[Start RECORDS FOR THE EXERCISE]
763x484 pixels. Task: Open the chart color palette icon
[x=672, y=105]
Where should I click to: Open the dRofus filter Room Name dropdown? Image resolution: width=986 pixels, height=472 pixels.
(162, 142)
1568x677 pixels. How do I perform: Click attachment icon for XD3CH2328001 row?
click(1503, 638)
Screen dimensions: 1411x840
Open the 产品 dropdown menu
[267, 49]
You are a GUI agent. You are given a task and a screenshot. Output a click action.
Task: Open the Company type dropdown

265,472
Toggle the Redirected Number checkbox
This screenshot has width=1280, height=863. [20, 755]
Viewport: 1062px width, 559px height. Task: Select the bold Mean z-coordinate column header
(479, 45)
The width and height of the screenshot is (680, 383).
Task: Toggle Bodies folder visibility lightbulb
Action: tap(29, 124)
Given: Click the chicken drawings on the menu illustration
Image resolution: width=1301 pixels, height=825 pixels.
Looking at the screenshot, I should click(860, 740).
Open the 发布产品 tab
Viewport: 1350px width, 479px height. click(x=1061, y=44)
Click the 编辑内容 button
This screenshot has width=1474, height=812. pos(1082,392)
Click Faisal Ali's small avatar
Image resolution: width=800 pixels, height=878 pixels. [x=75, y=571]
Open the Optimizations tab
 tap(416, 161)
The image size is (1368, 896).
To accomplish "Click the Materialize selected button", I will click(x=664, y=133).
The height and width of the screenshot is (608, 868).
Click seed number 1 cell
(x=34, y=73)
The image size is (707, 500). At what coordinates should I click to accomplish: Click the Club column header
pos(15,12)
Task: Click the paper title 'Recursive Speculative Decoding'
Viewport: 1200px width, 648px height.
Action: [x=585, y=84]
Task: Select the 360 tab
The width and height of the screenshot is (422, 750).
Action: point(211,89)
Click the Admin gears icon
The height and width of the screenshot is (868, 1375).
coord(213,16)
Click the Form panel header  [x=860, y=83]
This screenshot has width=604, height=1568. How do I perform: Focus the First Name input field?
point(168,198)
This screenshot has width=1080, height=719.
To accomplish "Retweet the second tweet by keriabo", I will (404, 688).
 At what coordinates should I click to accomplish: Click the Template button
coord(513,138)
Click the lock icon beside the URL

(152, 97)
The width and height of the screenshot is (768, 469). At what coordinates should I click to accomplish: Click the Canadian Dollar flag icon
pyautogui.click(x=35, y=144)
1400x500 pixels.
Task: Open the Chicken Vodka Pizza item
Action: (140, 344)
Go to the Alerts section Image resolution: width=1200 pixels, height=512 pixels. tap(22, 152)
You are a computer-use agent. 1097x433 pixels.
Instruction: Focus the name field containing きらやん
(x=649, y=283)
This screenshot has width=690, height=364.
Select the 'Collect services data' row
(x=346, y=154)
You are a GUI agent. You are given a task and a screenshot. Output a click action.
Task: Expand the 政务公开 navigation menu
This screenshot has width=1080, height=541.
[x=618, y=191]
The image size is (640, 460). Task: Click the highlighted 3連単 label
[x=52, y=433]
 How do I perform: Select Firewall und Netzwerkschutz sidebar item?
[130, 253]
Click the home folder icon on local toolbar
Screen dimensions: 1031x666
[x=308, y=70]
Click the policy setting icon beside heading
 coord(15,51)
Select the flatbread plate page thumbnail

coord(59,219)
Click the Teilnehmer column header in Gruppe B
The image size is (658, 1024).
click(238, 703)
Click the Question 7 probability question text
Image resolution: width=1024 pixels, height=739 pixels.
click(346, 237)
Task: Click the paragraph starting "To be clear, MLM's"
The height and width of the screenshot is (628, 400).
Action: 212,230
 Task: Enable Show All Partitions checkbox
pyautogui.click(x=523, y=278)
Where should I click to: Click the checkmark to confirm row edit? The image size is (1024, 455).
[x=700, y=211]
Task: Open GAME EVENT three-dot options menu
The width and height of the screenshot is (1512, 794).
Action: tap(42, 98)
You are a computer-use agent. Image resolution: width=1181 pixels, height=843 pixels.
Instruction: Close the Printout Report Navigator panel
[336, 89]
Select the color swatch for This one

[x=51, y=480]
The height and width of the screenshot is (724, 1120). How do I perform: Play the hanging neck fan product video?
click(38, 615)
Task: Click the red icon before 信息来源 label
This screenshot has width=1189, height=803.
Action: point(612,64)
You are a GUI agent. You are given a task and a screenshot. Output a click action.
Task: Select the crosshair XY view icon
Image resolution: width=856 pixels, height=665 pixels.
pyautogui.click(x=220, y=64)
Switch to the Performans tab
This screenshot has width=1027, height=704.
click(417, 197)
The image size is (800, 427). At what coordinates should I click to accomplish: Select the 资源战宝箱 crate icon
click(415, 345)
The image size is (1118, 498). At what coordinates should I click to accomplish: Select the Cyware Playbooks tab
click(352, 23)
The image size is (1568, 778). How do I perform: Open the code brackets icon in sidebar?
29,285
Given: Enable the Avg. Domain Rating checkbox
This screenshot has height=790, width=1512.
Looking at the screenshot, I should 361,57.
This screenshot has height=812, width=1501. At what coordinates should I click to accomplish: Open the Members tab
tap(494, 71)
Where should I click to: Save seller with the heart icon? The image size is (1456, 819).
[End RECORDS FOR THE EXERCISE]
> _WHAT THE TASK ASKS_
Format each line of the records above as a Markdown table with the columns Row and Text. Number the rows and leave out blank lines.

> _RESPONSE FOR THIS EXERCISE_
| Row | Text |
|---|---|
| 1 | 763x484 pixels. Task: Open the chart color palette icon |
| 2 | [x=672, y=105] |
| 3 | Where should I click to: Open the dRofus filter Room Name dropdown? Image resolution: width=986 pixels, height=472 pixels. |
| 4 | (162, 142) |
| 5 | 1568x677 pixels. How do I perform: Click attachment icon for XD3CH2328001 row? |
| 6 | click(1503, 638) |
| 7 | Screen dimensions: 1411x840 |
| 8 | Open the 产品 dropdown menu |
| 9 | [267, 49] |
| 10 | You are a GUI agent. You are given a task and a screenshot. Output a click action. |
| 11 | Task: Open the Company type dropdown |
| 12 | 265,472 |
| 13 | Toggle the Redirected Number checkbox |
| 14 | This screenshot has width=1280, height=863. [20, 755] |
| 15 | Viewport: 1062px width, 559px height. Task: Select the bold Mean z-coordinate column header |
| 16 | (479, 45) |
| 17 | The width and height of the screenshot is (680, 383). |
| 18 | Task: Toggle Bodies folder visibility lightbulb |
| 19 | Action: tap(29, 124) |
| 20 | Given: Click the chicken drawings on the menu illustration |
| 21 | Image resolution: width=1301 pixels, height=825 pixels. |
| 22 | Looking at the screenshot, I should click(860, 740). |
| 23 | Open the 发布产品 tab |
| 24 | Viewport: 1350px width, 479px height. click(x=1061, y=44) |
| 25 | Click the 编辑内容 button |
| 26 | This screenshot has width=1474, height=812. pos(1082,392) |
| 27 | Click Faisal Ali's small avatar |
| 28 | Image resolution: width=800 pixels, height=878 pixels. [x=75, y=571] |
| 29 | Open the Optimizations tab |
| 30 |  tap(416, 161) |
| 31 | The image size is (1368, 896). |
| 32 | To accomplish "Click the Materialize selected button", I will click(x=664, y=133). |
| 33 | The height and width of the screenshot is (608, 868). |
| 34 | Click seed number 1 cell |
| 35 | (x=34, y=73) |
| 36 | The image size is (707, 500). At what coordinates should I click to accomplish: Click the Club column header |
| 37 | pos(15,12) |
| 38 | Task: Click the paper title 'Recursive Speculative Decoding' |
| 39 | Viewport: 1200px width, 648px height. |
| 40 | Action: [x=585, y=84] |
| 41 | Task: Select the 360 tab |
| 42 | The width and height of the screenshot is (422, 750). |
| 43 | Action: point(211,89) |
| 44 | Click the Admin gears icon |
| 45 | The height and width of the screenshot is (868, 1375). |
| 46 | coord(213,16) |
| 47 | Click the Form panel header  [x=860, y=83] |
| 48 | This screenshot has width=604, height=1568. How do I perform: Focus the First Name input field? |
| 49 | point(168,198) |
| 50 | This screenshot has width=1080, height=719. |
| 51 | To accomplish "Retweet the second tweet by keriabo", I will (404, 688). |
| 52 |  At what coordinates should I click to accomplish: Click the Template button |
| 53 | coord(513,138) |
| 54 | Click the lock icon beside the URL |
| 55 | (152, 97) |
| 56 | The width and height of the screenshot is (768, 469). At what coordinates should I click to accomplish: Click the Canadian Dollar flag icon |
| 57 | pyautogui.click(x=35, y=144) |
| 58 | 1400x500 pixels. |
| 59 | Task: Open the Chicken Vodka Pizza item |
| 60 | Action: (140, 344) |
| 61 | Go to the Alerts section Image resolution: width=1200 pixels, height=512 pixels. tap(22, 152) |
| 62 | You are a computer-use agent. 1097x433 pixels. |
| 63 | Instruction: Focus the name field containing きらやん |
| 64 | (x=649, y=283) |
| 65 | This screenshot has width=690, height=364. |
| 66 | Select the 'Collect services data' row |
| 67 | (x=346, y=154) |
| 68 | You are a GUI agent. You are given a task and a screenshot. Output a click action. |
| 69 | Task: Expand the 政务公开 navigation menu |
| 70 | This screenshot has width=1080, height=541. |
| 71 | [x=618, y=191] |
| 72 | The image size is (640, 460). Task: Click the highlighted 3連単 label |
| 73 | [x=52, y=433] |
| 74 |  How do I perform: Select Firewall und Netzwerkschutz sidebar item? |
| 75 | [130, 253] |
| 76 | Click the home folder icon on local toolbar |
| 77 | Screen dimensions: 1031x666 |
| 78 | [x=308, y=70] |
| 79 | Click the policy setting icon beside heading |
| 80 |  coord(15,51) |
| 81 | Select the flatbread plate page thumbnail |
| 82 | coord(59,219) |
| 83 | Click the Teilnehmer column header in Gruppe B |
| 84 | The image size is (658, 1024). |
| 85 | click(238, 703) |
| 86 | Click the Question 7 probability question text |
| 87 | Image resolution: width=1024 pixels, height=739 pixels. |
| 88 | click(346, 237) |
| 89 | Task: Click the paragraph starting "To be clear, MLM's" |
| 90 | The height and width of the screenshot is (628, 400). |
| 91 | Action: 212,230 |
| 92 |  Task: Enable Show All Partitions checkbox |
| 93 | pyautogui.click(x=523, y=278) |
| 94 | Where should I click to: Click the checkmark to confirm row edit? The image size is (1024, 455). |
| 95 | [x=700, y=211] |
| 96 | Task: Open GAME EVENT three-dot options menu |
| 97 | The width and height of the screenshot is (1512, 794). |
| 98 | Action: tap(42, 98) |
| 99 | You are a computer-use agent. Image resolution: width=1181 pixels, height=843 pixels. |
| 100 | Instruction: Close the Printout Report Navigator panel |
| 101 | [336, 89] |
| 102 | Select the color swatch for This one |
| 103 | [x=51, y=480] |
| 104 | The height and width of the screenshot is (724, 1120). How do I perform: Play the hanging neck fan product video? |
| 105 | click(38, 615) |
| 106 | Task: Click the red icon before 信息来源 label |
| 107 | This screenshot has width=1189, height=803. |
| 108 | Action: point(612,64) |
| 109 | You are a GUI agent. You are given a task and a screenshot. Output a click action. |
| 110 | Task: Select the crosshair XY view icon |
| 111 | Image resolution: width=856 pixels, height=665 pixels. |
| 112 | pyautogui.click(x=220, y=64) |
| 113 | Switch to the Performans tab |
| 114 | This screenshot has width=1027, height=704. |
| 115 | click(417, 197) |
| 116 | The image size is (800, 427). At what coordinates should I click to accomplish: Select the 资源战宝箱 crate icon |
| 117 | click(415, 345) |
| 118 | The image size is (1118, 498). At what coordinates should I click to accomplish: Select the Cyware Playbooks tab |
| 119 | click(352, 23) |
| 120 | The image size is (1568, 778). How do I perform: Open the code brackets icon in sidebar? |
| 121 | 29,285 |
| 122 | Given: Enable the Avg. Domain Rating checkbox |
| 123 | This screenshot has height=790, width=1512. |
| 124 | Looking at the screenshot, I should 361,57. |
| 125 | This screenshot has height=812, width=1501. At what coordinates should I click to accomplish: Open the Members tab |
| 126 | tap(494, 71) |
| 127 | Where should I click to: Save seller with the heart icon? The image size is (1456, 819). |